A day at the pool: My nieces, my daughter and I watching them play happily...
It is on days like today that I am thankful to live in a country with a climate that is second to none. Yes, there has been unquestionable sunshine but the temperature has not been that high, even at midday. 31 degrees for most of the day. That's what winters are like in Venezuela, in my city. I didn't even think about it. I called my brother and asked him to bring my nieces. I told him that I had planned a day at the pool in the sun, with my daughter and with the warm water of a spectacular day. Besides, the more I think about it, the more I realise that in less than 5 days I will return to the office, my daughter to school and everything will be back to normal?
Normality, which often doesn't really allow us to be completely happy... But that's a topic for another post. Today I feel that my day has been perfect. I couldn't remember a nice day in the quietness of my house, with nothing more than a little water and the magic that only childhood can offer. I won't lie to you, today I was an unparalleled witness of how happiness has such simple and essential components to life. It is a sad thing that as we grow up we lose the ability to ingratiate ourselves easily. It costs a lot more...

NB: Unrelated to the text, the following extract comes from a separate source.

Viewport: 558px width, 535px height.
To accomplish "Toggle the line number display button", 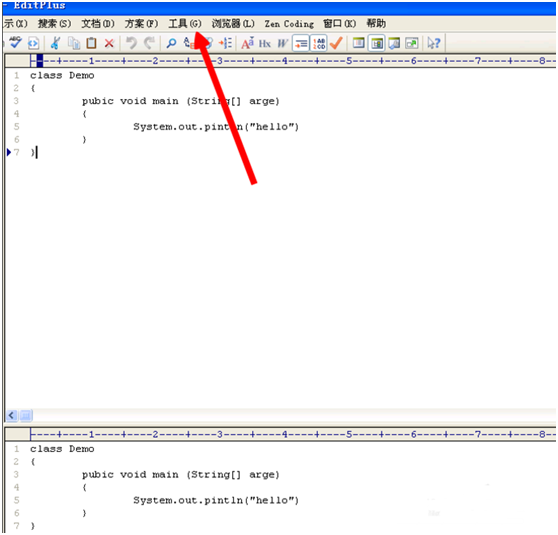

They, on the other hand, looked totally happy. I didn't have to ask for any poses. I just knew when to press the shutter of the mobile phone camera. And from time to time wiping the lens of the camera from the drops of water that the girls threw at me as they splashed around in the pool. I love these moments of motherhood, you know, I feel so privileged to be able to be around the most meaningful moments for my baby. In fact, something similar was said to me today by my boyfriend, where he emphasised that part ‘have no doubt, you are preserving beautiful moments of your daughter's childhood, love’.

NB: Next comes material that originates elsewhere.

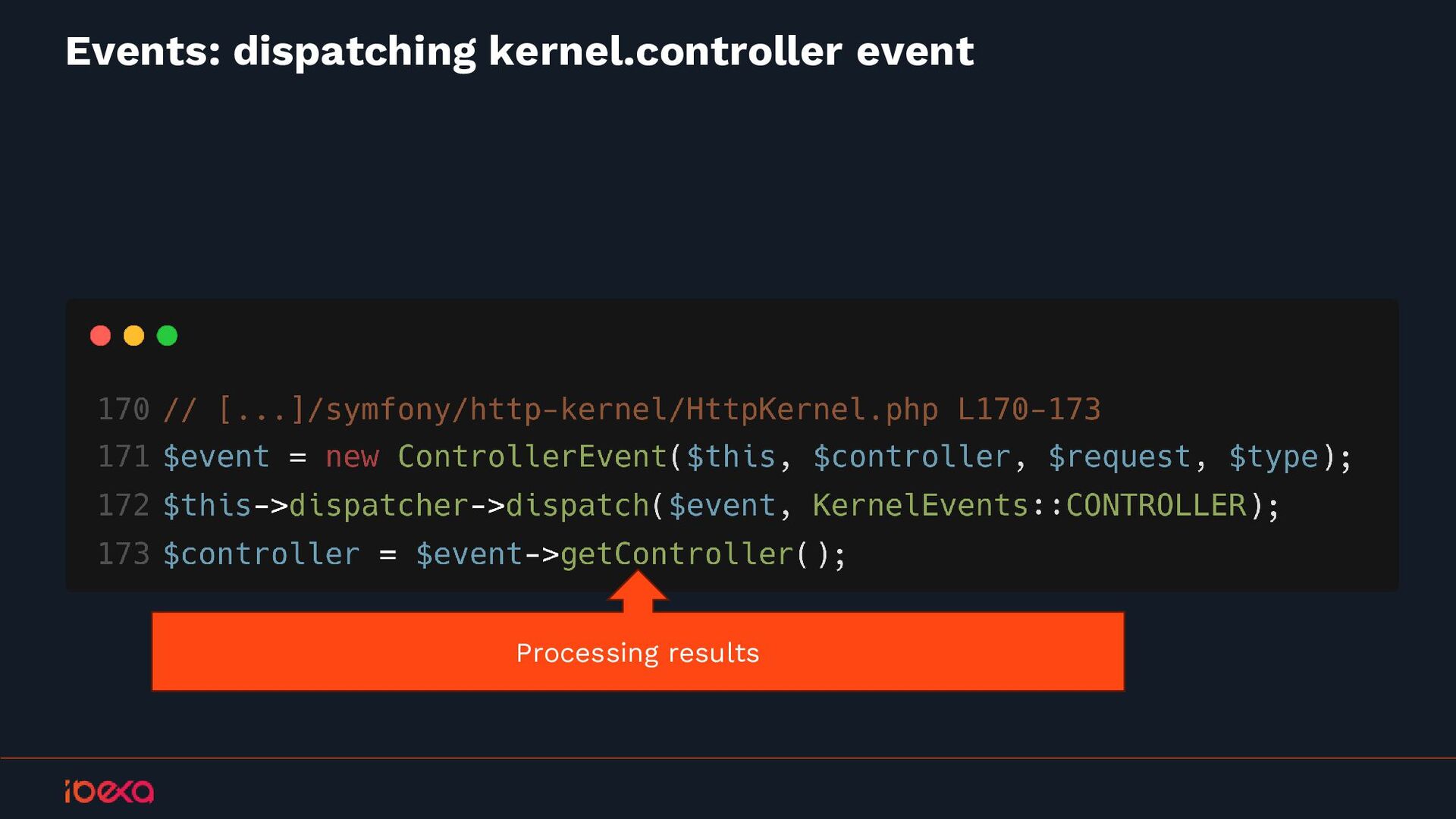Select line number 170
The width and height of the screenshot is (1456, 819).
coord(124,410)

I think it's no mystery to anyone that living at this time in human history has its advantages. And being a mother, being able to easily capture all the moments of life, of my daughter's growth, excites me and makes me smile. At most, of my childhood, my mother will have at most 40 photographs. And I think I exaggerate, haha. But what I regret most is that I don't remember who I was at my daughter's age. I only have a few scattered memories... I don't think the same thing will happen to my daughter. I hope she appreciates how much I have photographed her.

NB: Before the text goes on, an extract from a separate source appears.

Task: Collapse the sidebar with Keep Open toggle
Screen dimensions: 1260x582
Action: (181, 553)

Back to the pool day. The girls were in the water for a couple of hours. They didn't even care about breakfast. They reminded me of the importance of being happy and enjoying the days to the fullest. They are girls who see each other often, you know they are cousins, but when they see each other again they show their love, brotherhood and friendship. I love that these values can be seen even playing under a beautiful winter day but with summer temperatures. They play, they have fun, they pass the time with their crumpled crimes and without denying each other smiles and laughter. My heart is immensely fuller and happier to see my girls sharing and creating moments that I can save in digital. I am still on holiday and it is a luxury to be able to relate all this, to create from the innocence and magic of my precious girls.